If I understand correctly, this is specifically an issue with cleanup of the main process when it is exiting but (a) the wxt terminal has been used in the session and (b) the
-persist
option is in effect so that calls into the wxt+cairo+pango libraries may be made by the daughter process that is forked to handle continued display of an open plot window.But I may not understand correctly, so maybe you can clarify something:
Your patch calls pango_cairo_font_map_set_default(NULL) before the fork, so it affects both the parent process and the daughter process. Is this intended and necessary, or is it only the parent process that needs this call? I would have guessed that since the daughter process will continue to use fonts it might be unhappy about this call or at any rate it might suddenly change the font used to display labels etc when the plot window is next refreshed. Is it possible that it would be better to move the call into the
else
section a few lines down so that only the parent process releases its font maps?I.e.
Or alternatively, if both the parent and daughter process need this before exiting maybe the call should be moved into the separate routine wxt_cleanup()? That way the parent process would release its font maps immediately and the daughter process would eventually release its maps when the window is closed but not immediately.
For what it's worth, when I compare the valgrind memory tool output before and after applying your fix I can see that the fix prevents eight chunks of "lost" memory associated with fontconfig at program exit. That makes sense. However there are still two chunks of lost memory showing even after applying the fix so maybe further cleanup is possible.
The advice to release the font map before the fork was from Matthias Clasen (see the Pango bug). In any case, I think that this release should be done at least for the child process. Otherwise, the child process would need the thread attached to the parent process (for the current font map), but this thread is killed when the parent process exits.
Some additional information... The
fork(2)
man page says: "The child process is created with a single thread—the one that calledfork()
." This means that the font-map thread created by Pango remains a thread of the parent process, and there is no duplicate thread for the child process. Said otherwise, the child process will communicate with the font-map thread (via a queue) of the parent process, which is probably fine... until this thread is terminated by theexit()
of the parent process. Callingpango_cairo_font_map_set_default(NULL)
in the child process ensures that the old font map will not be used; otherwise, the child process may wait for data in the queue, but if the thread has already been terminated, such data will never come, hence the frozen process I'm seeing. Callingpango_cairo_font_map_set_default(NULL)
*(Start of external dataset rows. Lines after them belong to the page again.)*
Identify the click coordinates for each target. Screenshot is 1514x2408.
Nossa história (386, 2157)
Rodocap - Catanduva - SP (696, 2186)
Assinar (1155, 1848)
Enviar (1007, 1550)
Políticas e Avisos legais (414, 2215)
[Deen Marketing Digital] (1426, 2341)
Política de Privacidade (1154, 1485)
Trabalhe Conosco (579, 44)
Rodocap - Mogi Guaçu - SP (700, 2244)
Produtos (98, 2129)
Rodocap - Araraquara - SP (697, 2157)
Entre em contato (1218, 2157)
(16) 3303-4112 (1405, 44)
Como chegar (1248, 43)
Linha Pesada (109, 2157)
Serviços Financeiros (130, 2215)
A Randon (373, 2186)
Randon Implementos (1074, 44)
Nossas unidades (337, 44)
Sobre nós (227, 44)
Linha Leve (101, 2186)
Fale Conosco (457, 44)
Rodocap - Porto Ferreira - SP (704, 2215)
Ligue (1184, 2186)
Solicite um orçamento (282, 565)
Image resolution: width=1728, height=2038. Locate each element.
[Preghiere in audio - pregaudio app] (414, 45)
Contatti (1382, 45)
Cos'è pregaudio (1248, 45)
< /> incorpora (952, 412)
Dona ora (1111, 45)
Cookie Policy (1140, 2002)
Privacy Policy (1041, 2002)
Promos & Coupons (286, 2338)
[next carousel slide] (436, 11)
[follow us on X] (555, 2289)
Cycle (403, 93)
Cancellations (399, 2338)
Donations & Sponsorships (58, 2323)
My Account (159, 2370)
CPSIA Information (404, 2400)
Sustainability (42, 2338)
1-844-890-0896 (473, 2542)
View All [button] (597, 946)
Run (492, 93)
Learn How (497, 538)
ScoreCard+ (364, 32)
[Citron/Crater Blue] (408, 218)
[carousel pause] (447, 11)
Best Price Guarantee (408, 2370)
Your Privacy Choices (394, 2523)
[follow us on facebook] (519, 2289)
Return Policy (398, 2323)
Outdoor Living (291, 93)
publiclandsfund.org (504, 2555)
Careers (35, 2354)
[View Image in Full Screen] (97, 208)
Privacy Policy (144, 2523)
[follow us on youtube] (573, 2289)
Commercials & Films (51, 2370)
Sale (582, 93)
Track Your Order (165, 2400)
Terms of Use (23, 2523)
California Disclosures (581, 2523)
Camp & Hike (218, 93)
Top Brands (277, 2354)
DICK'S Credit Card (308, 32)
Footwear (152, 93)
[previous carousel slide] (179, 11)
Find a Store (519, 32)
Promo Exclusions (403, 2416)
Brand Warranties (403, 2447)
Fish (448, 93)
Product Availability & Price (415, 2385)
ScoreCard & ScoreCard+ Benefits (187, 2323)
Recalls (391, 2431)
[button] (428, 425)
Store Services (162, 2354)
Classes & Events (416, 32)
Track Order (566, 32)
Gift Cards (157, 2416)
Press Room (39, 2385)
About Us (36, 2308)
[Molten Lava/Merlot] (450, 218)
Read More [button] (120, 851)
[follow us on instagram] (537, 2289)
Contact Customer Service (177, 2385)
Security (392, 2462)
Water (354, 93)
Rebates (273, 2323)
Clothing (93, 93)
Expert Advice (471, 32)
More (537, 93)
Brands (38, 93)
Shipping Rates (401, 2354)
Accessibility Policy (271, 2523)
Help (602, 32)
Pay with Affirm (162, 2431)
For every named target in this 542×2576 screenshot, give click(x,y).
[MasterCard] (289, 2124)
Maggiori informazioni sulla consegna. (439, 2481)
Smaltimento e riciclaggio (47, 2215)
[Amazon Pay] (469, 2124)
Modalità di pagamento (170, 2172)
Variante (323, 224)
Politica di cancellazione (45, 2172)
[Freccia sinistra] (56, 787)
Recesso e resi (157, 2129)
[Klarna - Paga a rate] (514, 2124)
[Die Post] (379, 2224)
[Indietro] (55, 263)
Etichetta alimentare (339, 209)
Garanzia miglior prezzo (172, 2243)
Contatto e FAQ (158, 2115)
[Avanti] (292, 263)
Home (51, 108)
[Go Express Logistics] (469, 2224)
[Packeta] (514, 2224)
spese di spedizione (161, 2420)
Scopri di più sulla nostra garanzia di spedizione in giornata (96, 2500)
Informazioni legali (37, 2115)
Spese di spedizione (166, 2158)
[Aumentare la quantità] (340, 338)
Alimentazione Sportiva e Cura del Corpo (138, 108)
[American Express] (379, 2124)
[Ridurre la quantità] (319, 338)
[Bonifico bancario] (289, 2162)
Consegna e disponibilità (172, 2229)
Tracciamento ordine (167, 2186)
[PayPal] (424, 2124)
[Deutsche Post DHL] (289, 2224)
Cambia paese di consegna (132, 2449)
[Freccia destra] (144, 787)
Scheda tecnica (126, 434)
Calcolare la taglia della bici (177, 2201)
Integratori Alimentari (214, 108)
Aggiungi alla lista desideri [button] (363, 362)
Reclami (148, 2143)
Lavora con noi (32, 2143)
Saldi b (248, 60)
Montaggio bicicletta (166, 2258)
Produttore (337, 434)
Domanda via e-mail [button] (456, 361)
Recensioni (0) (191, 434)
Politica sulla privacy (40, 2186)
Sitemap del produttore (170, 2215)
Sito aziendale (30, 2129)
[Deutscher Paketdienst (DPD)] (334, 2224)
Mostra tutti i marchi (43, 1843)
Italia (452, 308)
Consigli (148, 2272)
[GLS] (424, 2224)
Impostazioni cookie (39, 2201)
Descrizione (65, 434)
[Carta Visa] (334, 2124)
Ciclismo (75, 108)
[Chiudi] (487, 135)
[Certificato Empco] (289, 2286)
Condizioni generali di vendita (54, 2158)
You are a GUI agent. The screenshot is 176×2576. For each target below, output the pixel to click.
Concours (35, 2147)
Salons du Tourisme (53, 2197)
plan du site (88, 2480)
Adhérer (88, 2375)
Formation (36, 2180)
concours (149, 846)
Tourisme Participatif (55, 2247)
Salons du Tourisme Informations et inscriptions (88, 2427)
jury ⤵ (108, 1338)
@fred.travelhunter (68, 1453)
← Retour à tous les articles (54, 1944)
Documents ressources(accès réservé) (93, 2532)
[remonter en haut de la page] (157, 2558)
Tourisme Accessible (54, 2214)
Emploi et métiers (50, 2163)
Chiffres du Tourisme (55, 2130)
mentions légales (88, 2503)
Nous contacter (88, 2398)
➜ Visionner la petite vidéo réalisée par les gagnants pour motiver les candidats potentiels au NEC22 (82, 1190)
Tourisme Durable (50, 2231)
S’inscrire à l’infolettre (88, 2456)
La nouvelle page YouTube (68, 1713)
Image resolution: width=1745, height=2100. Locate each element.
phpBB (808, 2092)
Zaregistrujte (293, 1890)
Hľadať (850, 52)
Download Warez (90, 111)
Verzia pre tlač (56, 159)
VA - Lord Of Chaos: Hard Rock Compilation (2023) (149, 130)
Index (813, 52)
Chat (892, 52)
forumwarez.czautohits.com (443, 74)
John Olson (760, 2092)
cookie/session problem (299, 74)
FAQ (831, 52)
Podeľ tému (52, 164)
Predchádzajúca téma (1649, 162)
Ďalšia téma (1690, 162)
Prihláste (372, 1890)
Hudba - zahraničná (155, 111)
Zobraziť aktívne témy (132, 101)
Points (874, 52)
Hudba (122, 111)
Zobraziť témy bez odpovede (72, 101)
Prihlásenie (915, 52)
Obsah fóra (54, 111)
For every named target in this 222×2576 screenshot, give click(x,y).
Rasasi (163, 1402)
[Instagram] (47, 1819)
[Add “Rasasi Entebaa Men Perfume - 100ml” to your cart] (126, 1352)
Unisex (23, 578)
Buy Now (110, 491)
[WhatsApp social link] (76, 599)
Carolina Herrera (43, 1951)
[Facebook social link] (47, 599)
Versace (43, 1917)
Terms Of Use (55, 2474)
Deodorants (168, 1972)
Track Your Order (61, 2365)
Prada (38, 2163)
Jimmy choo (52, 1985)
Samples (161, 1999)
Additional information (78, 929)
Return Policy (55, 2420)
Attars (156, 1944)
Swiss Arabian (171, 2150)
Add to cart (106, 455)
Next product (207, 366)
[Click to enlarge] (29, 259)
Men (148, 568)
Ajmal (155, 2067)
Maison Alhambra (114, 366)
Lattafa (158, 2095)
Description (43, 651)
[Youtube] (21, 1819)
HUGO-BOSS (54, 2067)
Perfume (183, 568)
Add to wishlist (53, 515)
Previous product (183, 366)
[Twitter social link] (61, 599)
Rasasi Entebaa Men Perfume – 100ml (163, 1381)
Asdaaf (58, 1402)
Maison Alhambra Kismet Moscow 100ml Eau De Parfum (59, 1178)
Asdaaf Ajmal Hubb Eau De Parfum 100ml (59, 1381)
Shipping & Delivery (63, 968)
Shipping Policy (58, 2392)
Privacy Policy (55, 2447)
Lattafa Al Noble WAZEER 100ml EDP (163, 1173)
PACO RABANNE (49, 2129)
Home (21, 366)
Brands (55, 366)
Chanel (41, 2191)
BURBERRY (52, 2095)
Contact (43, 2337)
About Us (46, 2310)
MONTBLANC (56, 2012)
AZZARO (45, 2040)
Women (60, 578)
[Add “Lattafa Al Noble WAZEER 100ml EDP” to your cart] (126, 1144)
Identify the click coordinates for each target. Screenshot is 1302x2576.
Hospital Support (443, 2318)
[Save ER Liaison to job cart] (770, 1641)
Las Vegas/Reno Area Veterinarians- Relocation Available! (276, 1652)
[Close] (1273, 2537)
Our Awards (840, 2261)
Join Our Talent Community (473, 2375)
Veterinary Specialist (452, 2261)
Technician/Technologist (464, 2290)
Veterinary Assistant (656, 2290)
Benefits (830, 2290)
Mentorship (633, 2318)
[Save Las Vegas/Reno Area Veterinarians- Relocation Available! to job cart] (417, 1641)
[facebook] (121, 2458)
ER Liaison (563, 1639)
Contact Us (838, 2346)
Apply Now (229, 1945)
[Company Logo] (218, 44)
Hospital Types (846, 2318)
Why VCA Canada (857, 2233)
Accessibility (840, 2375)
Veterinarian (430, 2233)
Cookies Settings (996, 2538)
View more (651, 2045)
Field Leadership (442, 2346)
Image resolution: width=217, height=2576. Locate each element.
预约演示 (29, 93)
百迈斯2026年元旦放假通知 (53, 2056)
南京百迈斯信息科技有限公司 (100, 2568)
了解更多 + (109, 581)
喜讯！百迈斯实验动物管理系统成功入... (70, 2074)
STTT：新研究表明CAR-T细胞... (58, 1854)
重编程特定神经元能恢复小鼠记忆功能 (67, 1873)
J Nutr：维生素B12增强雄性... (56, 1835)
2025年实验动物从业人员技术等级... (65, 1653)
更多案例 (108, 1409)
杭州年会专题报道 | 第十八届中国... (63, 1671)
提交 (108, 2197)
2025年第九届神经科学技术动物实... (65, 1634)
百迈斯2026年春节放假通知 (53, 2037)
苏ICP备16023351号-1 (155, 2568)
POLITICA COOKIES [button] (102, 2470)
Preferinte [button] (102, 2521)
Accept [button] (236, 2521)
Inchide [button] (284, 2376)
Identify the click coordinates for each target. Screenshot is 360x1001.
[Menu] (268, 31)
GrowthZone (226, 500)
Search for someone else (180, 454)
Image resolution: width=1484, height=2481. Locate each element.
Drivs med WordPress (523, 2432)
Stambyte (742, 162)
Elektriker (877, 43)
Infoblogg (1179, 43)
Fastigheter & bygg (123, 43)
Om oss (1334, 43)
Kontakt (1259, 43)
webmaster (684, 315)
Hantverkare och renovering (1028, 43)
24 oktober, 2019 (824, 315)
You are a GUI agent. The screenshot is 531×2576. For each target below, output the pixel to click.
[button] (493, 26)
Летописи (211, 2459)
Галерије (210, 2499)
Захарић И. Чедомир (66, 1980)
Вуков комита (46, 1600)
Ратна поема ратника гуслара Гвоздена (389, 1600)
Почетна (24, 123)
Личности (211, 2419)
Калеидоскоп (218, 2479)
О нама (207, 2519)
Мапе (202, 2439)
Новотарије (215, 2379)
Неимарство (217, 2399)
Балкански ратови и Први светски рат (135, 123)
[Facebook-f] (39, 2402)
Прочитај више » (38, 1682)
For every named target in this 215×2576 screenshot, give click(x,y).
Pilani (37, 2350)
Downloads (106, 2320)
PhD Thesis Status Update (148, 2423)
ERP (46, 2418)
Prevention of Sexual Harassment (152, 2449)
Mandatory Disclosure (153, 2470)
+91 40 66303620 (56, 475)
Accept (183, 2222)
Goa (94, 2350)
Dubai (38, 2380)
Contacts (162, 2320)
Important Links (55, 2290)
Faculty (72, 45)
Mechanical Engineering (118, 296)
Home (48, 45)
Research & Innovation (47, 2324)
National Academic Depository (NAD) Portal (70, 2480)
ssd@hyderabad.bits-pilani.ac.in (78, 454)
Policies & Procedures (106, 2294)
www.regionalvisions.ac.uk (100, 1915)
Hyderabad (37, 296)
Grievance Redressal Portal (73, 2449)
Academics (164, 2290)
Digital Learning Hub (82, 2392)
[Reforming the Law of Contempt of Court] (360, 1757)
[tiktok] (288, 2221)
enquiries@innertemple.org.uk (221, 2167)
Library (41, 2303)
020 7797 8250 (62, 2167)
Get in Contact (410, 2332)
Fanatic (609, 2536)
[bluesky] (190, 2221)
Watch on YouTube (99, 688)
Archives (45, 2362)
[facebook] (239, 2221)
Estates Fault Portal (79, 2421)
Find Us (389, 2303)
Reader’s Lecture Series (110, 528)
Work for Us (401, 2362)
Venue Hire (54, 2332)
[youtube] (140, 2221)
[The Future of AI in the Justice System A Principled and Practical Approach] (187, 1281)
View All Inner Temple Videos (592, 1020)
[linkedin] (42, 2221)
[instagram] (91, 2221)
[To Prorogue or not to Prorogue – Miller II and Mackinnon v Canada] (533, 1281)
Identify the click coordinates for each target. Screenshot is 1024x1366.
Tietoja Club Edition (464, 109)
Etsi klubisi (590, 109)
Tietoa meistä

in the parent process (after the fork) is probably useless, except to ensure that memory is released for tools like valgrind. Anyway, calling it before the fork will completely release the associated memory (for both the parent and future child), so that this may be the best thing.BTW, the
pthread_atfork(3)
man page mentions issues with mutexes when usingfork()
, which is probably the issue that occurs here.Got it. Thanks again for your hard work in tracking this down. Applied to the development branch and will be in the upcoming 6.0.2 release.